Could you rewrite these lines with every "Open" changed to "Select" and nothing else altered?
## begin LISTED ENTRIES
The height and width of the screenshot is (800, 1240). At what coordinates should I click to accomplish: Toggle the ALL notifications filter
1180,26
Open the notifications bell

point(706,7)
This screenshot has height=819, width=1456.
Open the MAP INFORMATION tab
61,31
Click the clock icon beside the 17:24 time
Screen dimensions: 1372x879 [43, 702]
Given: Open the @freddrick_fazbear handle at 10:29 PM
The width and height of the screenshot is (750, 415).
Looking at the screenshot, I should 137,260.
## end LISTED ENTRIES
- **EXPECTED OUTPUT**:
The height and width of the screenshot is (800, 1240). At what coordinates should I click to accomplish: Toggle the ALL notifications filter
1180,26
Select the notifications bell

point(706,7)
This screenshot has height=819, width=1456.
Select the MAP INFORMATION tab
61,31
Click the clock icon beside the 17:24 time
Screen dimensions: 1372x879 [43, 702]
Given: Select the @freddrick_fazbear handle at 10:29 PM
The width and height of the screenshot is (750, 415).
Looking at the screenshot, I should 137,260.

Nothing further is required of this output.